Others talk only of a referendum. We must, of course, give the people the opportunity to have their say! But let’s be clear, let’s not mislead the French people: a referendum can’t be used to get rid of a problem. Even less can it be used as a roundabout way of resolving problems of domestic politics: we’ve seen what comes of opening Pandora’s box. I want to be even more clear. Through a referendum, the National Front is pursuing basically only one objective, which has now been laid bare: to make France leave the European Union and thus consign it to the history books. What a strange ambition for our country and what a warped view of patriotism. Our role as politicians isn’t to follow but to illuminate, to show the way forward and be equal to the task. Yes, to be equal to the task. The issue France faces isn’t about leaving Europe, leaving the European Union, but about radically reforming the European project. The presidential election will also provide an opportunity to settle these debates. I personally think at the moment that we also have to find new solutions for co-building with the people, centering on projects and proposals. I’m thinking of the example of COP21, which was interesting. We must be able to get citizens regularly involved. The European and national parliaments have a full role to play, of course.
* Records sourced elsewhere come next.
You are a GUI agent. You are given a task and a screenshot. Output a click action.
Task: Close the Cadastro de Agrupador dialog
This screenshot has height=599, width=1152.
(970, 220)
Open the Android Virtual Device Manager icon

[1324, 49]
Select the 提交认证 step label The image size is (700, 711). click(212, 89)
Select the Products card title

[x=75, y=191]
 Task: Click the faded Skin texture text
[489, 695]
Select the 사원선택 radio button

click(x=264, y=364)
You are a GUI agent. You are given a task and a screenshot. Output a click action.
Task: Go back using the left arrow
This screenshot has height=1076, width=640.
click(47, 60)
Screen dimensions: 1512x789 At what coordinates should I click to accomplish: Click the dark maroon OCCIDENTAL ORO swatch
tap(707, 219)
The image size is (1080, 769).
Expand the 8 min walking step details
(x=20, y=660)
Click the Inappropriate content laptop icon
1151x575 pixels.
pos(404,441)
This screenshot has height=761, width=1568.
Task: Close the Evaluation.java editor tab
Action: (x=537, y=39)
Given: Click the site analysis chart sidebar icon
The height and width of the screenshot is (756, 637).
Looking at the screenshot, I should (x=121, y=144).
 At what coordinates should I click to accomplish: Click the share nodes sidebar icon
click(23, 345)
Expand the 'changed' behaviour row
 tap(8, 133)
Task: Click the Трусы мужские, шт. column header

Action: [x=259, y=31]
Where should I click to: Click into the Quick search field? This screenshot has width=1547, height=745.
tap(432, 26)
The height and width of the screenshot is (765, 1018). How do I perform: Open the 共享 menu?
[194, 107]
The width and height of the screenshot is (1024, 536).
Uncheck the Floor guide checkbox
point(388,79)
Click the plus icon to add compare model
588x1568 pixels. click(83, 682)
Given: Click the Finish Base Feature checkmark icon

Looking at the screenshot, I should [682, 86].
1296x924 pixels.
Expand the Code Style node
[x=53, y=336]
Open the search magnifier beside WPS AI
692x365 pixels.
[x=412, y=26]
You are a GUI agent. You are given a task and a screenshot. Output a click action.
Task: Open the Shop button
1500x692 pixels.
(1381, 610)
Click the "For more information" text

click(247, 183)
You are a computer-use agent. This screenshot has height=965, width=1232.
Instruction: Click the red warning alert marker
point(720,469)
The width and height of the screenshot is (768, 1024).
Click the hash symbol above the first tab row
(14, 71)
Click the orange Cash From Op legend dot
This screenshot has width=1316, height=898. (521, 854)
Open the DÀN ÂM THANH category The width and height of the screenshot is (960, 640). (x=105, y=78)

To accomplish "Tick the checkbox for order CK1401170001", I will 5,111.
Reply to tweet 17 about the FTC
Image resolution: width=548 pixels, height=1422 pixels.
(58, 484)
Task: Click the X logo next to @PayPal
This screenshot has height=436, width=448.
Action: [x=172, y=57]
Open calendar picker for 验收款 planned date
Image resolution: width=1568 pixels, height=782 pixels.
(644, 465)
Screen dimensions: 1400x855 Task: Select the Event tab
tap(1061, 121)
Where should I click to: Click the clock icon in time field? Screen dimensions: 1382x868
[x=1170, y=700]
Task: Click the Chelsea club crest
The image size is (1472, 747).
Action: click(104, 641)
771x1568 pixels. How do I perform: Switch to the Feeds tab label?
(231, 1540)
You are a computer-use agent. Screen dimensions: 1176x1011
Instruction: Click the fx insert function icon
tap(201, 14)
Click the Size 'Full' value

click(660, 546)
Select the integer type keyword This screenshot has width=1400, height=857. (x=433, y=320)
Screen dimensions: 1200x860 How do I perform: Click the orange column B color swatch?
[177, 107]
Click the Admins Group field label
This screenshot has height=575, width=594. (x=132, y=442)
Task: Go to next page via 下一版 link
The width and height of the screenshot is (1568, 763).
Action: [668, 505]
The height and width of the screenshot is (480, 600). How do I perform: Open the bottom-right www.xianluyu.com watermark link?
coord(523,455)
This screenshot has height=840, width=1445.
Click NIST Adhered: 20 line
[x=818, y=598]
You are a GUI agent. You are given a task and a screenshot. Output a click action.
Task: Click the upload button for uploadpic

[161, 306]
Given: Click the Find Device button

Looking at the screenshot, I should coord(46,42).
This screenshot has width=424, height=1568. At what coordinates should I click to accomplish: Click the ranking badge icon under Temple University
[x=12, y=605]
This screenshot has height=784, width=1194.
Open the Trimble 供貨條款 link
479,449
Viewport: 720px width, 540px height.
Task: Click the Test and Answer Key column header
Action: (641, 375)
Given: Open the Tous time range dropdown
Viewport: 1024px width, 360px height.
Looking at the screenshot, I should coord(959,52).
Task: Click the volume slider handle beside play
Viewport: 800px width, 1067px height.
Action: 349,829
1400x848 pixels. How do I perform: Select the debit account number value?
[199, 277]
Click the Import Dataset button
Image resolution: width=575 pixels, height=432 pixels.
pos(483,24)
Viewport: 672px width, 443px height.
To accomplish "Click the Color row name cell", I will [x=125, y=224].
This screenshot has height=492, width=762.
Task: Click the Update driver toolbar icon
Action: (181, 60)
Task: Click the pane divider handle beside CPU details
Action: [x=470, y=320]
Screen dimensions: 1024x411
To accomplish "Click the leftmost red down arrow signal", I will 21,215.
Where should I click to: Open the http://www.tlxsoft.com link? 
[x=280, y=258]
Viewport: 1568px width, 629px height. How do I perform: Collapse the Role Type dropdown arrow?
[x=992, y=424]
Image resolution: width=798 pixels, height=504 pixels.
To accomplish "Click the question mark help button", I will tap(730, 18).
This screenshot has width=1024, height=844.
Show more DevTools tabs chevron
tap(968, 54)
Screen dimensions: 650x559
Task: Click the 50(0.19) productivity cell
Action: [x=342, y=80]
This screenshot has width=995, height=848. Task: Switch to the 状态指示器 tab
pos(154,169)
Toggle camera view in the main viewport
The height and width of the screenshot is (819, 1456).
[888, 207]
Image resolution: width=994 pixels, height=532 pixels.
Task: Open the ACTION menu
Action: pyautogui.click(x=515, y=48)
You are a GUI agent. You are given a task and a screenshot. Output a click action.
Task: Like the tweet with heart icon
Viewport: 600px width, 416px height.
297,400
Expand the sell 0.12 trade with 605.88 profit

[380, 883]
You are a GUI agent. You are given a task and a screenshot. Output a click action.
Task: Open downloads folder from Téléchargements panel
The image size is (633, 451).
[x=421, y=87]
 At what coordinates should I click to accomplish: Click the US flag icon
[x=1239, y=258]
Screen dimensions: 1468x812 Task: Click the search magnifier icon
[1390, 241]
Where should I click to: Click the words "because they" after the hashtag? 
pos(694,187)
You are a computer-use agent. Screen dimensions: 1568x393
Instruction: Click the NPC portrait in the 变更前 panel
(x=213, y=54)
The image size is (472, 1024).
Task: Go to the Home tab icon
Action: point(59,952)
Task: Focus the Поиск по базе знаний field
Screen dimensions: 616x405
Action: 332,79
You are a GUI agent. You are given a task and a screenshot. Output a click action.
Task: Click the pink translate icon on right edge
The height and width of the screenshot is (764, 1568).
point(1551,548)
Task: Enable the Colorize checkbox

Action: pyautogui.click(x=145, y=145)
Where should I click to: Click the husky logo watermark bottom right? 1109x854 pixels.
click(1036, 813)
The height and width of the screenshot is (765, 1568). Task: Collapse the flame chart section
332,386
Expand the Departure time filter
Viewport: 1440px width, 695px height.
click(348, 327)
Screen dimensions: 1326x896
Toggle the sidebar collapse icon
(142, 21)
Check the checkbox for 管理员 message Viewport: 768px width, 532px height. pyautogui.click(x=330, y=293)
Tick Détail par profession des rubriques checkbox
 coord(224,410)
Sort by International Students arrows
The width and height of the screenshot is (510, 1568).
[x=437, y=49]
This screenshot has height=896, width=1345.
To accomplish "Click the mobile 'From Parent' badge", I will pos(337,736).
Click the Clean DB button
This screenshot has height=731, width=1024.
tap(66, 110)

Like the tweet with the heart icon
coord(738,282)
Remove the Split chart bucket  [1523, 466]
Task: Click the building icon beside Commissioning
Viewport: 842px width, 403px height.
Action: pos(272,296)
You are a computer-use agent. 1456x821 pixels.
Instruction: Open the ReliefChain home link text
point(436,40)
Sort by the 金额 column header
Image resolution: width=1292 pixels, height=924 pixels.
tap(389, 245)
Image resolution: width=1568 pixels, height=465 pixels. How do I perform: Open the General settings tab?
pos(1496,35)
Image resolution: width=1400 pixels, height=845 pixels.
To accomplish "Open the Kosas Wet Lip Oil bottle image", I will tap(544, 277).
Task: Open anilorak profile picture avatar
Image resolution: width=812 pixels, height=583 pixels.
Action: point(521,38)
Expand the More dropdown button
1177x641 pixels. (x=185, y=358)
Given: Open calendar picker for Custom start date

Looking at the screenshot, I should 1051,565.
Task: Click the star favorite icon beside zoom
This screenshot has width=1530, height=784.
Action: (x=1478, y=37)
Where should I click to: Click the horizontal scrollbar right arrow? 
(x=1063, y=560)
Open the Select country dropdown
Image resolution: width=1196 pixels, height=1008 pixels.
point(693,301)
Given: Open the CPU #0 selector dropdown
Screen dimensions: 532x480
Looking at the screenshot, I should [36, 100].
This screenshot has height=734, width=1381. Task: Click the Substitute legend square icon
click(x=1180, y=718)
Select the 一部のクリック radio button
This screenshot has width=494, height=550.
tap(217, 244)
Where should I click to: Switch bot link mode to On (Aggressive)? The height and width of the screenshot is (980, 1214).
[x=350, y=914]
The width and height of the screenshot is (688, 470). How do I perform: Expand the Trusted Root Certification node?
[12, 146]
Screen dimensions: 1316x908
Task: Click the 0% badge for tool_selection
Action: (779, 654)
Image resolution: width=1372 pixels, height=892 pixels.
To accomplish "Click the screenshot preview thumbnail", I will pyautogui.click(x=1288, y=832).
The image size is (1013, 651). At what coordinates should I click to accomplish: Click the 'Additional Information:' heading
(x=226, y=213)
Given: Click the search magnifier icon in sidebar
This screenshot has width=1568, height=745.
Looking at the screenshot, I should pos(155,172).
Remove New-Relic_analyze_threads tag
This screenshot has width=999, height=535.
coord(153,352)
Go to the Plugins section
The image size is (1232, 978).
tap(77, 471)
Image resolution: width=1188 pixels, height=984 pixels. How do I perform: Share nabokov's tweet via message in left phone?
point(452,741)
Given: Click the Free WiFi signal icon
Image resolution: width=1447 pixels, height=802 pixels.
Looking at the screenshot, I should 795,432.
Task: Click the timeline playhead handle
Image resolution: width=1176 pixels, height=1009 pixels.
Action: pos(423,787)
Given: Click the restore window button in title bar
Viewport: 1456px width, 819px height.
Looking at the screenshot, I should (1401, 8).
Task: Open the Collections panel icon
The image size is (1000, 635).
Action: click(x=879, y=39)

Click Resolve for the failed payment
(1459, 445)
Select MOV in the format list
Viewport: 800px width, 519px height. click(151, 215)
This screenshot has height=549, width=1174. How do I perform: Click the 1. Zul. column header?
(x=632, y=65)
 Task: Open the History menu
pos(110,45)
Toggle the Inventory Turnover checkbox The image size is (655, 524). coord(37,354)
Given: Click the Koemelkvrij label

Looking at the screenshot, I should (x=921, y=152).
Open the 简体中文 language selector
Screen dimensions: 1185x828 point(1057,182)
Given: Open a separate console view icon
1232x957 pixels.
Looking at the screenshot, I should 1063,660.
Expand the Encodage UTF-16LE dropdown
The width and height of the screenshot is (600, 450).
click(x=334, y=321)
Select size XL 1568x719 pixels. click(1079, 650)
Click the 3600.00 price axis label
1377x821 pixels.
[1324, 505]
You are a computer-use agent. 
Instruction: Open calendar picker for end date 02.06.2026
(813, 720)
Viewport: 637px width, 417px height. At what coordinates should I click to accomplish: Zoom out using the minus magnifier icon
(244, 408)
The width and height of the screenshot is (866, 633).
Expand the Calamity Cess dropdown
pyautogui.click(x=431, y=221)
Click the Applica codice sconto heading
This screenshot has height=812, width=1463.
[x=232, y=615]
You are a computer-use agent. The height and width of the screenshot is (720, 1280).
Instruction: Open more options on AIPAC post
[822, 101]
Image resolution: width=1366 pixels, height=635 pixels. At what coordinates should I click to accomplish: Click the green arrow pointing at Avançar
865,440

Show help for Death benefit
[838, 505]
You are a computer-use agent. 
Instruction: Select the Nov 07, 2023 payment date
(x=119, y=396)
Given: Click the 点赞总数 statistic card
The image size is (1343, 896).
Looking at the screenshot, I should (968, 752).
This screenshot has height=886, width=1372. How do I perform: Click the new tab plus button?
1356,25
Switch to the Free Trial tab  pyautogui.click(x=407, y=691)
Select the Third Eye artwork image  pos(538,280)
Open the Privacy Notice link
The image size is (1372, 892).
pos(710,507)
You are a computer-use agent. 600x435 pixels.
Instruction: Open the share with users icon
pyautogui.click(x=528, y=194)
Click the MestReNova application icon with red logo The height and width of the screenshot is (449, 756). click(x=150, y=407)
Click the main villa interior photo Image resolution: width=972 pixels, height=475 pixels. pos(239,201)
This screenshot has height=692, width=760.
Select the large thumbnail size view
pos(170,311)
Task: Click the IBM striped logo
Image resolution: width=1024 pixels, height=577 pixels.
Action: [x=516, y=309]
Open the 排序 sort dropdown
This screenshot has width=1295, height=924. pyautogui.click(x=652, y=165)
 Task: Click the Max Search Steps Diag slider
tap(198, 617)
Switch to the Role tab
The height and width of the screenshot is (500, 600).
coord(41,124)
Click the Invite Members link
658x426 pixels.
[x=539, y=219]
Let’s take a concrete example: national parliaments—and so you yourselves—will have to express their views on the free-trade treaty between the European Union and Canada. The European Commission must understand this. On these issues, the decision taken by the nation you represent can’t be ignored. Strengthening the nation means being stronger to promote and reinvent the European project.

Ladies and gentlemen deputies, there’s an urgency which Europe must address right now: the United Kingdom’s exit from the European Union; security, with the protection of our borders; and growth and support for investment, of course. There’s also the long time [things will take]. It must be said: the process of radically reforming Europe will take time. The next chapter of history is unwritten. Europe has a choice. Either it refuses to completely change and its people will continue to shun it, thus consigning Europe to the history books, or it is prepared to reform, to act for its people, with due regard for everyone and the interests of all; it will then be able to win back the hearts of Europeans.

Change in order to radically reform, to open up a new horizon for our children: this task is our responsibility, it must be that of Parliament and this country’s political forces, working as one and in unity and looking at the big picture in order to confront the real challenges ahead of us. We owe this to France, to its profoundly European people and to the new generations. This is the choice we face. It’s our responsibility to know how to make it.